The Truth about Goats
Having already shared the details of hundreds of alleged white supremacists, the hackers’ collective have now gone one step further to ensure that lonely racists can find the right love match. Members of the KKK have now found themselves inundated with date requests from Tinder, Grindr and the newly created ‘Blinkered’ – the app ‘for the narrow-minded’.
An ‘Anonymous’ spokesman said: ‘If we are outing racists, we might as use this as an opportunity to incorporate geosocial networking. With a simple slide-screen menu you can instantly see if you are near the racist of your dreams – be it a drunken Mel Gibson, an intoxicated Charlie Sheen or an utterly sober Katie Hopkins’.
‘Anonymous’ have also used KKK email addresses to swell the membership ranks of the National Association for the Advancement of Colored People. A magnanimous NAACP spokeswoman said: ‘We welcome diversity, even if these guys do look like the cast of Mississippi Burning’. Unfortunately many hardcore KKK supporters were said to be struggling to adapt to a ‘relaxed dress code’.

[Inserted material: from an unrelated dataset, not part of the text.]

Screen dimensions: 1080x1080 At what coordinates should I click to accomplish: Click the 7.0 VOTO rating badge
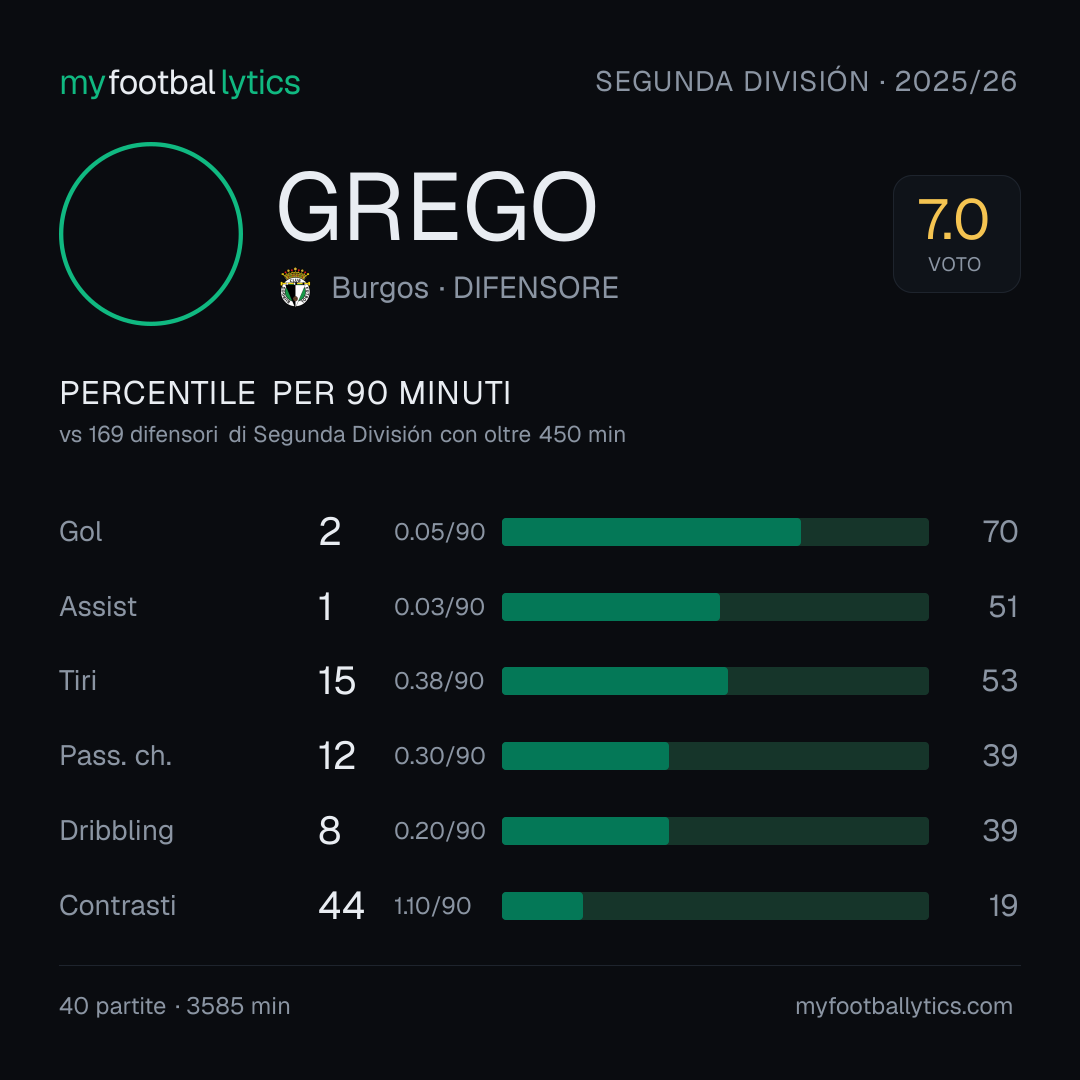(x=956, y=233)
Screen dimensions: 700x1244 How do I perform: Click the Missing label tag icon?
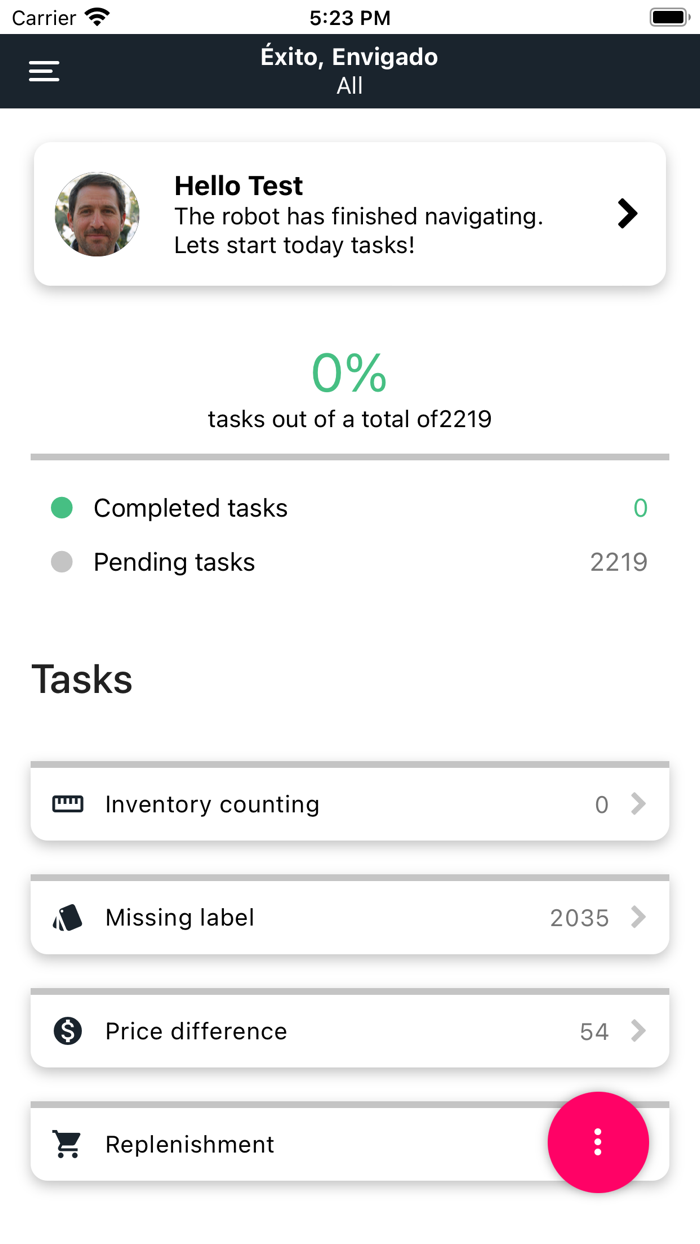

One KKK sympathizer confessed: ‘At first I was horrified to have my contact details leaked onto the internet but it’s actually led to a series of romantic trysts with mysterious bigots. Tonight I’m meeting up with someone called Donald – he claims to have a full head of hair, a healthy suspicion of Mexicans and a good chance of securing the Republican nomination for 2016’.